Text Summarization Using BERT: A Comprehensive Guide for Intermediate Practitioners
- Sairam Penjarla
- Jun 27, 2024
- 3 min read
In this blog, we'll walk through a text summarization project using BERT, focusing on how to create a custom text summarizer and process data blocks for summarization. We will explain the theory behind text summarization and then delve into the code, block by block, to provide a thorough understanding of the process.
Github URL:
It is highly recomended to go through the below repo to get the full version of the code along with the necessary filels such as requirements.txt file and csv file.
Theory Behind Text Summarization
What is Text Summarization?
In this section, we'll introduce the concept of text summarization, which involves generating a concise and coherent summary of a longer text document.

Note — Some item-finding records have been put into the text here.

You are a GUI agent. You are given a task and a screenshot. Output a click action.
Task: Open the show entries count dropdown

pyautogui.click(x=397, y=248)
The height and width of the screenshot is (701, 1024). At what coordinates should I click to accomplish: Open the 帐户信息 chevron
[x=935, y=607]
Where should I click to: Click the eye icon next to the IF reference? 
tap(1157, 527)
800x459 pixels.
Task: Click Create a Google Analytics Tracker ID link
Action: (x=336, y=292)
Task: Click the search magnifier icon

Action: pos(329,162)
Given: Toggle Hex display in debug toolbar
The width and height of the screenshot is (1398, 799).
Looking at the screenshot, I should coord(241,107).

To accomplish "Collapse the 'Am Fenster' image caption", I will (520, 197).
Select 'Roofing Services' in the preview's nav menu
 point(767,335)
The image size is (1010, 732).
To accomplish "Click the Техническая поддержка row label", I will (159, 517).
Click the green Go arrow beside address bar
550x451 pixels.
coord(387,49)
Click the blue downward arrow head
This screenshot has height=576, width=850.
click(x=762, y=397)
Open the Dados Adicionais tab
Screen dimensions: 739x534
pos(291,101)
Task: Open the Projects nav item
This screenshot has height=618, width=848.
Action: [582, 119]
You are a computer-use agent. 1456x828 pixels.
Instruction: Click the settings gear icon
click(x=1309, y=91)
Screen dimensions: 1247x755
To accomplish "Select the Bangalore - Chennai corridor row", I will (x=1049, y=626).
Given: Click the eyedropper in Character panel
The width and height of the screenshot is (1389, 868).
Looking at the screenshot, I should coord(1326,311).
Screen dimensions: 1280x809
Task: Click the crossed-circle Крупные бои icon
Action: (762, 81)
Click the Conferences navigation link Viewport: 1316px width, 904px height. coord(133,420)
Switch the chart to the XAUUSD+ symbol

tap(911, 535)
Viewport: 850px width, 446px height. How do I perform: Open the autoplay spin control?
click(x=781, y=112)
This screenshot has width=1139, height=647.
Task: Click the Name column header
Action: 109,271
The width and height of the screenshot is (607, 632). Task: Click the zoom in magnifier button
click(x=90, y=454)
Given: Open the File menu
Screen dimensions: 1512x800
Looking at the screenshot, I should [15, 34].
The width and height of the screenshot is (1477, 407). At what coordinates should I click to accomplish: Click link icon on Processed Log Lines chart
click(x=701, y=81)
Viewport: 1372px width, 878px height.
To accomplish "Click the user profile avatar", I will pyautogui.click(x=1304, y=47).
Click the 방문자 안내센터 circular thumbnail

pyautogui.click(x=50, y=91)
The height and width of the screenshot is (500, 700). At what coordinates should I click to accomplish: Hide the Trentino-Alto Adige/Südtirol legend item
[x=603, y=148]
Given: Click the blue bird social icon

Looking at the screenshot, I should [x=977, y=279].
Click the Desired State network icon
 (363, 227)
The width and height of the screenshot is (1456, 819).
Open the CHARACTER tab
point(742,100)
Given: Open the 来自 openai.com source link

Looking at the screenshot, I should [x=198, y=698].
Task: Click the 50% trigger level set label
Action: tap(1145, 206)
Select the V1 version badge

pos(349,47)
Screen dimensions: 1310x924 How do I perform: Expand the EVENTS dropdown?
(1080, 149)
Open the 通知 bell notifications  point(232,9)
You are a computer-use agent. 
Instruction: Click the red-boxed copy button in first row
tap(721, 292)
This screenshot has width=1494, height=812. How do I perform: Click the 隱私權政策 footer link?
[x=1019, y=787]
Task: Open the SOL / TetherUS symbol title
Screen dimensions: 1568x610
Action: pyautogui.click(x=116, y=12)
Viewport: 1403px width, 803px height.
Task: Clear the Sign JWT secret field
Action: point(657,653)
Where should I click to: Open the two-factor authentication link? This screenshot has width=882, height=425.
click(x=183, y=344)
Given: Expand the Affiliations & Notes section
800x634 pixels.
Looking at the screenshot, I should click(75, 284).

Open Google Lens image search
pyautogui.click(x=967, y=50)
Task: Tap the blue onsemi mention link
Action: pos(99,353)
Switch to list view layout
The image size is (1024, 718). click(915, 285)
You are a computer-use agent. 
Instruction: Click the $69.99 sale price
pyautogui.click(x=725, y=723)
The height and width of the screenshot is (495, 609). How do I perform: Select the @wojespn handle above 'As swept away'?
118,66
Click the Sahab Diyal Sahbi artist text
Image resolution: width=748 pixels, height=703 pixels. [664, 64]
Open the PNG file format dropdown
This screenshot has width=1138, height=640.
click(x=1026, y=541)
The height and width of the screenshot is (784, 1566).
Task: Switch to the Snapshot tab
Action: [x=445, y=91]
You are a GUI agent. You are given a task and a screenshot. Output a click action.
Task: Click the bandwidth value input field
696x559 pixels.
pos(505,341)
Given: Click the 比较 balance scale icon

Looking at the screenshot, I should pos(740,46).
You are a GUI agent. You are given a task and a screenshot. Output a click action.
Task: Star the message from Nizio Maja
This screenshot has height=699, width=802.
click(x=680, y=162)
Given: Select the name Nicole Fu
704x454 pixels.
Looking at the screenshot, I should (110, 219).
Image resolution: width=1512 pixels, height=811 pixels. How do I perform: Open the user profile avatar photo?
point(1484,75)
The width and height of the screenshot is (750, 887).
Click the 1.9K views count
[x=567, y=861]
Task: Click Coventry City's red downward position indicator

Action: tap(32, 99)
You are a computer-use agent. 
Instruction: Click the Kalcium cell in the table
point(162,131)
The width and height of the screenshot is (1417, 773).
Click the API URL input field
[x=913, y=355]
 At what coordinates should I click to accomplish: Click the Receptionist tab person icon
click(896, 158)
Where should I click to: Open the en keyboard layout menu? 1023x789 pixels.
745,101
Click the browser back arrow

We'll discuss the importance of summarization in various applications, such as extracting key information from large documents and improving readability.
BERT for Text Summarization
We'll explain how BERT, a transformer-based model developed by Google, can be used for text summarization. BERT's bidirectional context understanding allows it to capture the essence of a document, making it an effective tool for generating high-quality summaries.
Code Explanation
1. Importing Required Libraries
import pandas as pd
from summarizer import Summarizer
In this step, we'll import the necessary libraries for our project. This includes pandas for data manipulation and a summarizer library that leverages BERT for text summarization. Having these libraries ready ensures that we can process data and generate summaries efficiently.
2. Defining the TextSummarizer Class
class TextSummarizer:
def __init__(self, max_length=400, min_length_text=40):
self.MAX_LENGTH = max_length
self.MIN_LENGTH_TEXT = min_length_text
self.summarizer = Summarizer() # Assuming Summarizer is an available library
Here, we'll define a custom class, TextSummarizer, to encapsulate the summarization functionality. The constructor initializes the maximum length for text blocks and the minimum length for the summaries. This step is necessary to set up the summarizer with configurable parameters.
3. Summarizing Text
def summarize_text(self, text):
summary = self.summarizer(text, min_length=self.MIN_LENGTH_TEXT)
return ''.join(summary)
We'll create a method summarize_text within the TextSummarizer class to generate summaries. This method takes a text input and returns a summary using the BERT-based summarizer. This step is crucial for generating concise summaries of longer texts.
4. Processing Data for Summarization
def process_data(self, data_path, num_blocks=5):
DATA_COLUMNS = {'TEXT': str, 'ENV_PROBLEMS': int, 'POLLUTION': int, 'TREATMENT': int, 'CLIMATE': int, 'BIOMONITORING': int}
warnings.filterwarnings('ignore')
df = pd.read_csv(data_path, delimiter=';', header=0)
df = df.astype(DATA_COLUMNS)
df = df[:num_blocks]
bodies = []
i = 0
while i < len(df):
body = ""
body_empty = True
while (len(body) < self.MAX_LENGTH) and (i < len(df)):
if body_empty:
body = df.loc[i, 'TEXT']
body_empty = False
else:
body += " " + df.loc[i, 'TEXT']
i += 1
bodies.append(body)
bert_summary = []
for body in bodies:
bert_summary.append(self.summarize_text(body))
for i in range(len(bodies)):
print("ORIGINAL TEXT:")
print(bodies[i])
print("\\\\nBERT Summarizing Result:")
print(bert_summary[i])
In this step, we'll define the process_data method to handle the data preprocessing and summarization. This method reads the data from a CSV file, processes it into text blocks, and generates summaries for each block. This step is essential for preparing the data and ensuring it is in a suitable format for summarization.
5. Usage Example
text_summarizer = TextSummarizer()
text_summarizer.process_data('water_problem_nlp_en_for_Kaggle_100.csv')
body = "Despite the similar volumes of discharged wastewater major part of pollutants comes with communal WWTPs. They bring 84% of organic pollution 86% of phosphate ions and 84% of mineral nitrogen 91% of ammonia nitrogen 87% nitrate nitrogen and 79% nitrite nitrogen. The input of the industry is between 7-21% and agriculture has the lowest impact on water bodies - 0-6%. Of the 92 urban areas only 51 localities (55%) have centralized collection of communal waste waters and their monitoring. Among the 2878 villages 6 of them (0.2%) have such a monitoring."
summary = text_summarizer.summarizer(body)
print(summary)
Finally, we'll provide an example of how to use the TextSummarizer class to process data and generate summaries. This includes creating an instance of the class, processing a sample data file, and summarizing a text block. This step demonstrates the practical application of the class and how to generate summaries from new data.
Conclusion
In the conclusion, we'll summarize the process of building and using a text summarization model with BERT. By following each step, readers will learn how to preprocess data, create a custom summarizer, and generate summaries from text blocks. This workflow showcases the effectiveness of BERT in text summarization tasks and provides a foundation for further exploration and application in various domains.